Patent number: 4309461
Type: Grant
Filed: May 15, 1980
Date of Patent: Jan 5, 1982
Assignee: Chugai-Duki Kogyo Kabushiki-Kaisha
Inventor: Akira Shibata (Yokohama)
Primary Examiner: Ralph S. Kendall
Law Firm: Shlesinger, Fitzsimmons & Shlesinger
Application Number: 6/150,190

Abstract

Method of preparing metallic compound materials for spectacle frames, watch casings, bracelets for watches and others, necklaces, and other decorative articles, which comprise a base made from austenite stainless steel, and an alloy of precious metals of a desired purity such as gold, platinum, and palladium which is selectively or partially laid over said base steel. Said method comprises masking the base steel at its outer surfaces other than those selected parts which shall be laid over by said precious metal alloy, plating said selected parts with a plurality of layers of metals which constitute said precious metal alloy and which are respectively in volumes correspondent to their constituent percentage ratios of said alloy, removing the masking from the base steel, and subjecting the metal layers on the base steel to such temperature for a short period of time which is sufficient to cause them to be in liquid phase, resulting in binding them onto the base steel as a single alloy layer of one or more precious metals of the desired purity, when they are solidified.

Description

Description

BACKGROUND OF THE INVENTION

Austenite stainless steel which is excellent in its anti-abrasion property and easy to work on, is widely used for spectacle frames, watch casings, watch bracelets, other decorative bracelets, and necklaces. These articles are often laid over selectively at their outer surfaces by an alloy of precious metals of a desired purity such as for example gold 18 carats fine and 14 carats fine, in order to enhance their decorative effects.

Austenite stainless steel materials compounded with an alloy of precious metals such as gold alloy to have an overlay or inlay for example is conventionally produced by so-called separate plating or masking plating method. The separate plating method is not economically suited for continuously processing small dimensional goods such as articles of the above-mentioned kind in an industrially acceptable scale. Hence, the masking method is more conventionally employed, in which those articles are masked at their outer surfaces other than those specific portions where they are to be plated, and the said specific or unmasked portions are electrolytically plated by a desired precious metal alloy. As an other method for compounding austenite stainless steel decorative articles with a gold alloy, they are overlaid or inlaid by binding thereto a thin sheet of gold 18 carats fine for example by means of a silver hard solder.

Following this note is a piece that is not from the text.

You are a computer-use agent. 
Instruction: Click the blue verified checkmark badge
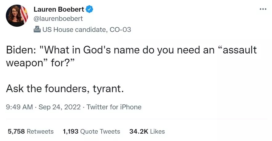click(90, 9)
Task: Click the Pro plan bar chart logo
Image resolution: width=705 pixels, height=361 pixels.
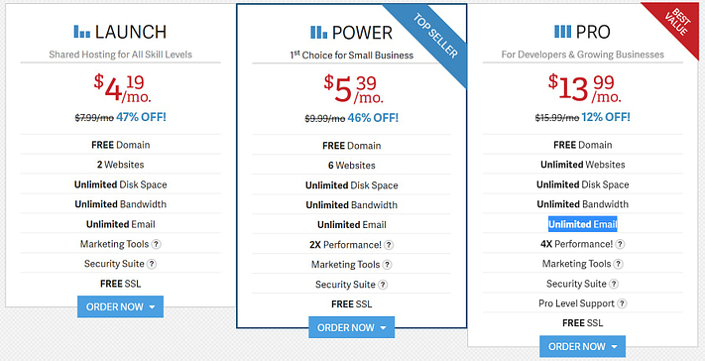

In the former method, viz., mask-plating method, however, it is hard to effectively compound or plate a surface of the stainless steel base with an even and very dense layer of precious metal alloy of a thickness more than a limited amount of about 1.5.mu., because its alloy constituents are differently and unevenly ionized in a single electrolytic solution, and produce cracks or pin holes in the constituents precipitated onto the surface as they alloy. These cracks and pin holes weaken mechanical strength, particularly anti-abrasion property of the decorative alloy tinsel. The latter method, viz., soldering method though which can overlay or inlay a precious metal alloy of any desired thickness onto the basic stainless steel, has also drawbacks that it is extremely laborious and difficult to have a minute piece of thin alloy metal sheet put in place on the steel and overlaid or inlaid firmly thereto by solders, and that the solders which have been employed in cladding the thin sheet piece of alloy to the basic sheet, corrode comparatively soon and decrease sparkling effect given by the decorative alloy to an article.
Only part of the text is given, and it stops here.